» **TEXTE**:

——————

37Ainsi, Maurizio Fagiolo dell'Arco a-t-il consacré sa vie à montrer toute la complexité et toute la richesse de l'œuvre chiricienne enfin saisie dans sa complexité. On peut cependant parier qu'à la sortie du labyrinthe, il apparaîtra que l'artiste demeurera libre et le mystère intact.
4. « Mes yeux ont vu la pensée pour la première fois »19
38Patrick Waldberg note avec quelque lyrisme :
(...) dans la nuit inclémente où Magritte, errait, hésitant, sur des sentiers peu sûrs, le fanal de Chirico, soudain vint éclairer ses pas20.
39David Sylvester note avec plus de distance :
La découverte de Giorgio de Chirico par Magritte constitue l'une des épiphanies les plus célèbres dans l'hagiographie de la peinture moderne. Ses idées sur l'art subissent un changement définitif quand on lui montre une reproduction du Chant d'amour qui l'émeut jusqu'aux larmes21.

——————

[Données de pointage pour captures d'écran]
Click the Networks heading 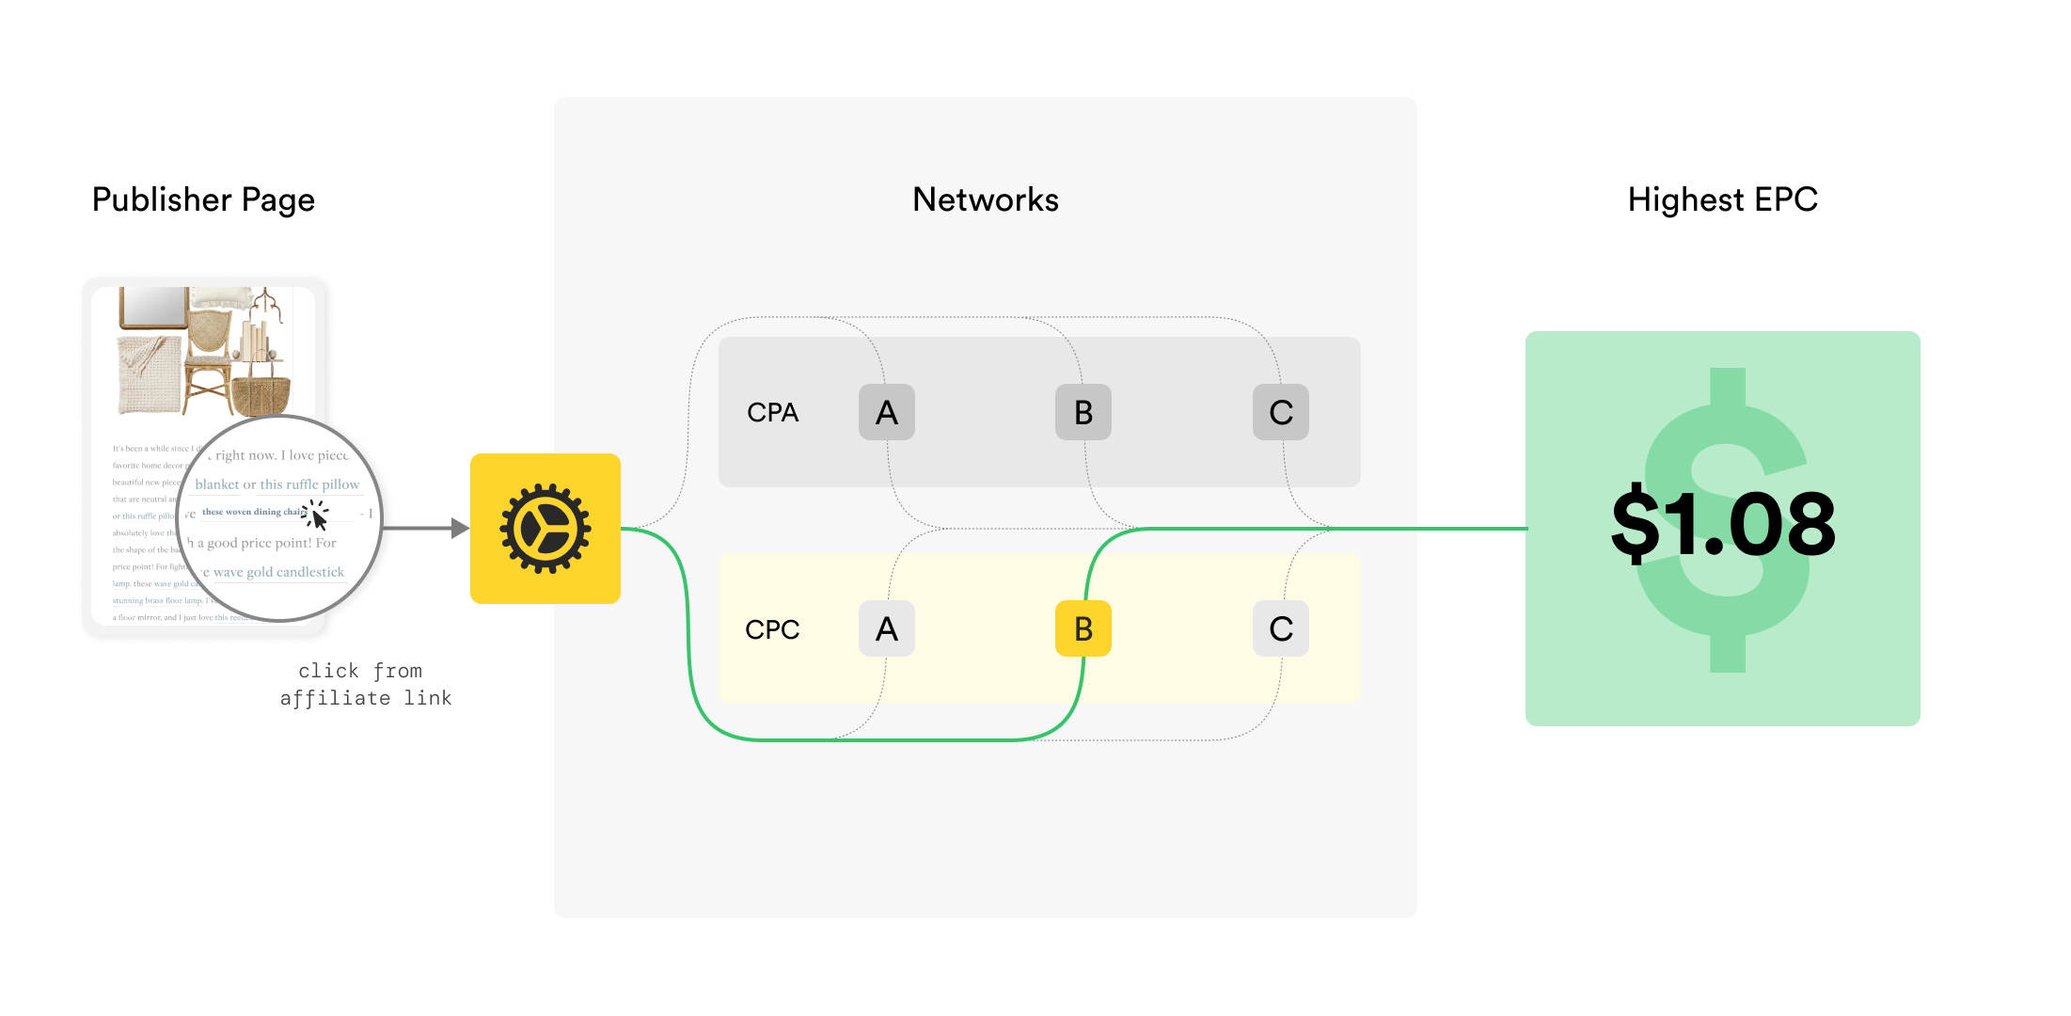click(985, 199)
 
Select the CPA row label click(772, 412)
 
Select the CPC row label click(772, 629)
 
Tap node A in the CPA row click(886, 412)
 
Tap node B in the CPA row click(1083, 412)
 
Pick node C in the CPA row click(1280, 412)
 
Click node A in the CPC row click(886, 628)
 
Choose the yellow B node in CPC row click(1083, 628)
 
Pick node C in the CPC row click(1280, 628)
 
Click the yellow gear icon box click(545, 529)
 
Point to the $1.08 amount click(1722, 525)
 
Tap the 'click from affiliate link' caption click(365, 684)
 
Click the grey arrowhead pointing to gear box click(460, 529)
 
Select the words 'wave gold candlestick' click(278, 572)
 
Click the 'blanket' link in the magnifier click(217, 484)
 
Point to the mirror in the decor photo click(153, 308)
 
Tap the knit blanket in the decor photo click(148, 375)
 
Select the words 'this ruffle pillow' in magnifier click(309, 484)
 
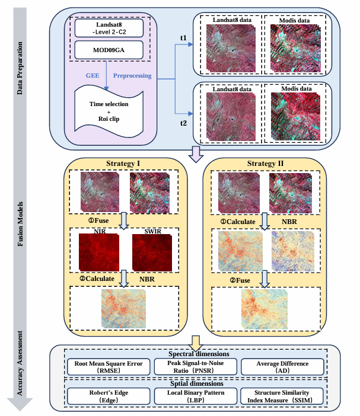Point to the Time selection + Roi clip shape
109,109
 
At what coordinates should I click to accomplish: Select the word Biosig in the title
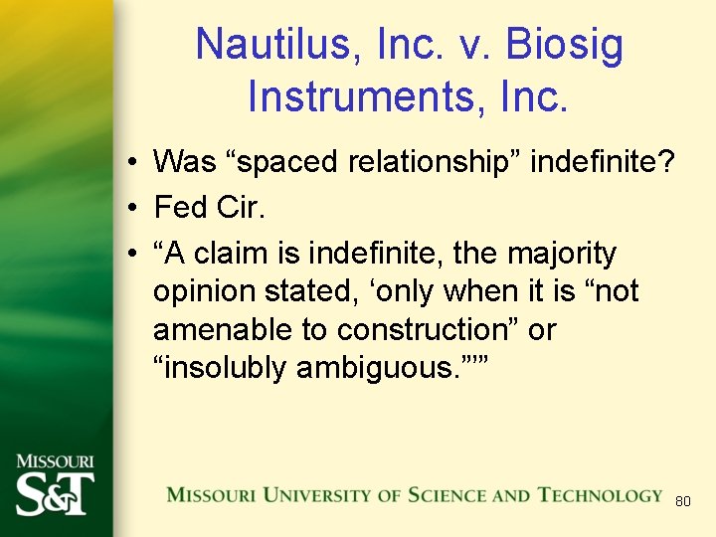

——————

» **OBJECTIF VISÉ**:
Dressez la liste de toutes les personnes nommées dans le texte sur Chirico et Magritte.

» **RÉPONSE FINALE**:
- Maurizio Fagiolo dell'Arco
- Patrick Waldberg
- Magritte
- Giorgio de Chirico
- David Sylvester